Precourse preparations
Course goal
This is course is designed in two practical parts. In the first part (Part 2 - single sample), you will identify key components of the Nextflow dataflow paradigm using a validated pipeline whose purpose is to demonstrate how processes are connected. For the second part (Part 3 - multi-sample), once you are able to establish how data is flowing, you’ll collect() the knowledge from Part 1 to extend the pipeline for multi-sample analysis.
By the end of the course, you will have constructed/understood a functional workflow implemented in Nextflow DSL2, using common features such as processes, channels, modules and configuration profiles. You will also have gained experience running the workflow in a controlled environment, and you will be equipped with the necessary information to execute the pipelines on a High Performance Computing (HPC) environment.
Background knowledge
This workshop assumes learners to have a basic understanding of working with the command line on UNIX-based systems and a GitHub Codespaces account.
UNIX
You can test your UNIX skills with a quiz here. If you don’t have experience with UNIX command line, or if you are unsure whether you meet the prerequisites, please follow this online UNIX tutorial.
Software
OS
This is an OS-agnostic course that requires from only to count with a laptop, a modern browser and a GitHub Codespaces account.
All the software needed in this workflow is either:
- Already installed in a GitHub Codespaces environment.
- Already available in Docker containers.
- Will be installed via containers during today’s exercises.

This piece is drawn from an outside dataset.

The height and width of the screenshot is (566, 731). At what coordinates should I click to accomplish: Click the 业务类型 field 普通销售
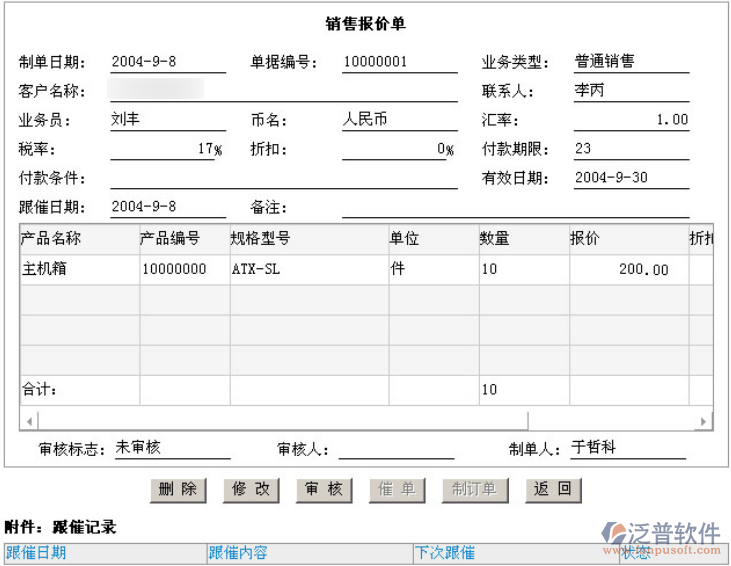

All information of this course is based on the official Nextflow documentation and uses Nextflow DSL2 syntax.
Nextflow version
This tutorial uses a pinned version of Nextflow (25.10.4) with parser v2. This is important considering the rapid evolution of Nextflow, thus ensuring the proper execution of the pipeline.
GitHub Codespaces - Code editor
GitHub Codespaces is one of its kind nowadays services as there are really only a few alternative options to replace in case of any problem. It provides a complete self-contained execution environment and connected to an IDE for free! However, the resources are limited on the free tier we will be using for this course. Good news is that it should be sufficient for the purpose of the course, and in normal conditions no one would (hopefully) run out the resources allocated by Codespaces on the free tier.
You can start here:
Open the link in a new tab
This link will open VS code on your browser, and hence it is expected that you are familiar with the layout and basic functionalities VS code has. Otherwise, please check this quick tutorial before the course to understand where everything is.
Setting GitHub Codespaces
More information about setting Codespaces on the Environment setup section.
VS code video tutorial
You can find a video tutorial to learn about VS code:
Alternative installations
You can install and execute the pipeline of this tutorial locally using your local VS Code; please follow the Local Devcontainers setup. If you wish to use an HPC cluster, you will find specific instructions on the HPC installation setup. On the other hand, an alternative online computing environment is available through CodeSandbox.
Pipeline-specific tools
The specific versions of the software used by TaxoFlow are detailed here
Website colour code explanation
We tried to use a colour code throughout the website to make the different pieces of information easily distinguishable. Here’s a quick summary about the colour blocks you will encounter:
This is a supplementary piece of information
This is a tip to help you advance with the course
This is the output on the console
This is a warning about a potential problem
These are directory contents
This is an explanation about a common bug/error